US20250292353
2025-09-18
Physics
G06T1/20
The patent application describes an apparatus designed to enhance trust in graphics data processing through the use of multiple roots of trust and runtime attestation. This system is centered around a graphics processor which is integral to the process of collecting and using various measurements to ensure secure bindings at different stages of data processing.
The initial step involves the graphics processor collecting measurements from a Physical Partition Manager (PPM) using a hardware root-of-trust (RoT). These measurements are crucial for generating a PPM compound device identifier (CDI), which serves as a secure binding mechanism for the PPM, ensuring that the data associated with it is trustworthy.

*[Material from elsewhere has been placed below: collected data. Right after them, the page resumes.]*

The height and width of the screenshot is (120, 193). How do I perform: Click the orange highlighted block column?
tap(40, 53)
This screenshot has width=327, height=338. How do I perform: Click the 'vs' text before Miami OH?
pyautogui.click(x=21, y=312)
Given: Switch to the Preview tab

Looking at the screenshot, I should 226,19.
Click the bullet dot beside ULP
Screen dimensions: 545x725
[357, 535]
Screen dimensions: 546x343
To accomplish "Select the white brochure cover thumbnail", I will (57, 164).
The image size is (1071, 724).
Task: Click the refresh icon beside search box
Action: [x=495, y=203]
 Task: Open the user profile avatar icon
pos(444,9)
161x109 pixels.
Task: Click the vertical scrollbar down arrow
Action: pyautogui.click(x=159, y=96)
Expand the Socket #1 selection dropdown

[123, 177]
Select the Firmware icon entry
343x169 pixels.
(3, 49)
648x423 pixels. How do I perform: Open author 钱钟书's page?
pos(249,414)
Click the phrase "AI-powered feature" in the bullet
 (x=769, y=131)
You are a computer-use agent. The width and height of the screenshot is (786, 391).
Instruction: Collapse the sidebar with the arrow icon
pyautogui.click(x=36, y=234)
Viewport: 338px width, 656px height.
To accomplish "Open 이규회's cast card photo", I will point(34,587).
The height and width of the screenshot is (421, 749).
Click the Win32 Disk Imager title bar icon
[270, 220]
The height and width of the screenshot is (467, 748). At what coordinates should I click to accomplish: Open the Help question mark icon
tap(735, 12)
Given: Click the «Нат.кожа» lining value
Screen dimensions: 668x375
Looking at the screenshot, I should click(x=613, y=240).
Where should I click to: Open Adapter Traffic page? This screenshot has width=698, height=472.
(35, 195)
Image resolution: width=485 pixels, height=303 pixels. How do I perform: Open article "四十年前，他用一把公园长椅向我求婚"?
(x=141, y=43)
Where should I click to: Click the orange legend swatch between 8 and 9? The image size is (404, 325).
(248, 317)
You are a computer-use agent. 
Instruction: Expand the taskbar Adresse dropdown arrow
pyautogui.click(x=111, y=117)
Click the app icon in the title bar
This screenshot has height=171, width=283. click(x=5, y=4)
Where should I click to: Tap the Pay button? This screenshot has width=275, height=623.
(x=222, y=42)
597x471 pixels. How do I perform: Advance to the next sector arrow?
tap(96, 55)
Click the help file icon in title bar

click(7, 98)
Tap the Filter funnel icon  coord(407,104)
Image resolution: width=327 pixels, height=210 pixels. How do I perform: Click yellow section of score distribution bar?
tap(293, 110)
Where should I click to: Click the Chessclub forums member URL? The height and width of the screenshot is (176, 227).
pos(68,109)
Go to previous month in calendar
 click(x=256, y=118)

Subsequently, the apparatus collects additional measurements from a Logical Partition Manager (LPM) using the PPM. These second measurements, along with the previously generated PPM CDI, are used to create an LPM CDI. This CDI is essential for securely binding to the LPM, thereby extending the trust established in the first stage.
The apparatus further collects measurements from a graphics tenant partition within the graphics processor. This partition includes a confidential compute environment designed to handle workloads for a host tenant partition. The third set of measurements, combined with the LPM CDI, is used to generate a GPUN-TDn CDI, which securely binds to the graphics tenant partition.
This multi-layered approach ensures that each stage of data processing within the graphics processor is securely bound and trustworthy. By leveraging multiple roots of trust and runtime attestation, this system enhances security for graphics data processing environments, particularly beneficial in scenarios requiring high levels of data integrity and confidentiality.